Again, the temporary regulations in question, sections 1.163-8T and 1.163-9T, Temporary Income Tax Regs., supra, resolve ambiguities and fill gaps in the statute in a permissible fashion, and for that ' reason, must be upheld. NationsBank v. Variable Annuity Life Ins. Co., 513 U.S. at _, 115 S. Ct. at 813-814.

I would hold for respondent.

Hamblen, Cohen, Whalen, and Beghe, JJ., agree with this dissent.

See sec. 275(a)(1) (no deduction for Federal income taxes); Seidman, Seidman’s Legislative History of Federal Income Tax Laws 1938-1861, at 943-944 (1938) (re: 1917 Act). Sec. 275(a)(1) was added to the Code by section 207 of the Revenue Act of 1964, Pub.
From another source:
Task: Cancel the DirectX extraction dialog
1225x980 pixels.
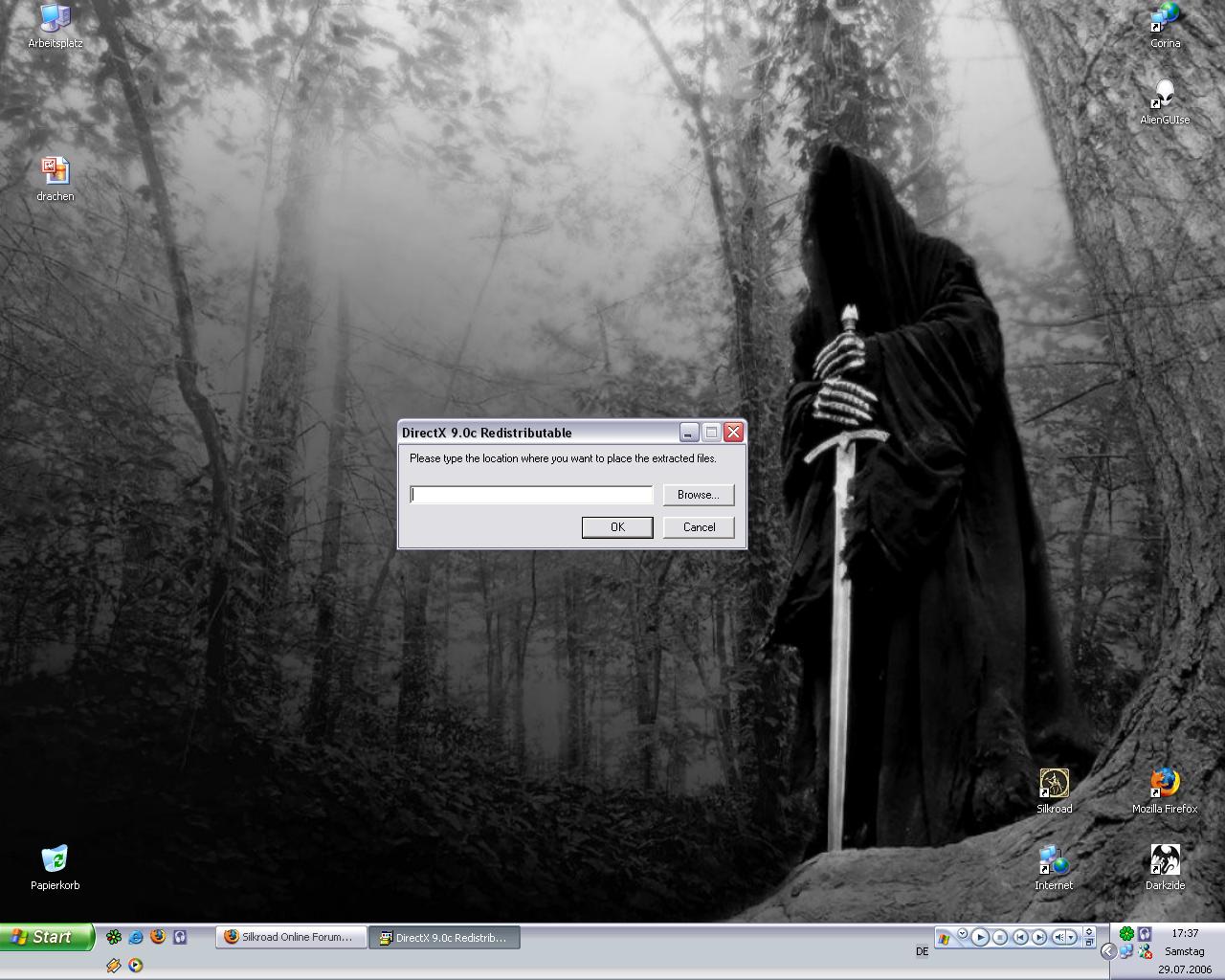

L. 88-272, 78 Stat. 19, 40. Sec. 275(a)(1) merely restates preexisting law (which was contained in sec. 164(b)(1)). Both the Committee on Ways and Means and the Committee on Finance had the following to say about preexisting law: “Under present law. certain taxes, largely Federal taxes, may not be deducted in any case either as taxes, or as business expe?ises or as expenses incurred in the production of income.” (Emphasis added.) H. Rept. 749, 88th Cong., 1st Sess. (1963), 1964-1 C.B. (Part 2) 125, 174 (that report accompanied H.R. 8363, 88th Cong., 1st. Sess., which was enacted as the Revenue Act of 1964. Pub. L. 88-272, 78 Stat. ,19); S. Rept. 830, 88th Cong., 2d Sess. (1964), 1964-1 C.B. (Part 2) 505, 560 (similar).